Unless it's a game with mountains of hype and marketing behind it, you won't see most PC games in retail anymore.
Just a casual stroll through a Best Buy, Gamestop, or Walmart will prove this. Even PC games sold as hard copies, are STILL bought online from overstock sites and referral lists (like Amazon).

-Digital Distribution: PC does nearly all of its business here now. Again, it's incredibly rare to see a PC game in a box set or DVD, and even those are just going to point you to an online DRM system to register your game. The upcoming Diablo 3 is going to retail, yet it's entirely online anyway.

And the problem stems from this: Publishers aren't entirely sure of who to back.
Consoles? Or PC?

The Big Publishers have made a KILLING on Consoles due to the ease of use appeal and innate market control (psychological DRM) consoles provide. It's been such a consistent stream for profits that they've integrated the console-factor into EVERY PART of their business model from marketing down to game design itself.
They're VERY dependent on consoles for success; far less so than PC (again, MOST publishers; Blizzard or Valve are obviously more PC-oriented than EA, Activision or most of the Japanese Publishers, but they are the exception and not the norm).
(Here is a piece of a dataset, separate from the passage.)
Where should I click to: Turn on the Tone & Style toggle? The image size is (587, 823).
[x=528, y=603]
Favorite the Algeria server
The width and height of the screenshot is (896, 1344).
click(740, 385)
So put the two points together: Big Publishers need retail support even though it bites them with Used Games (and they LOVE to complain about it).

But now they're in a unique crisis; the Big Three Console Giants are shuffling their feet VERY nervously at the prospect of launching their next consoles (well, two of them anyway. Nintendo is only too happy to play from behind, technologically).

And this is key: because if there aren't any new consoles to cater to the Publisher's demands and the mainstream market that they've built around them, the symbiotic relationship collapses, and with it, so does their source of easy profits.

So what's the problem? Just make new consoles and repeat the cycle.

Sony and Microsoft are scared. They're worried deeply about the cost of another Loss Leader strategy. They LOSE money on each console sold, but hope to recoup the costs* in licensing and game sales.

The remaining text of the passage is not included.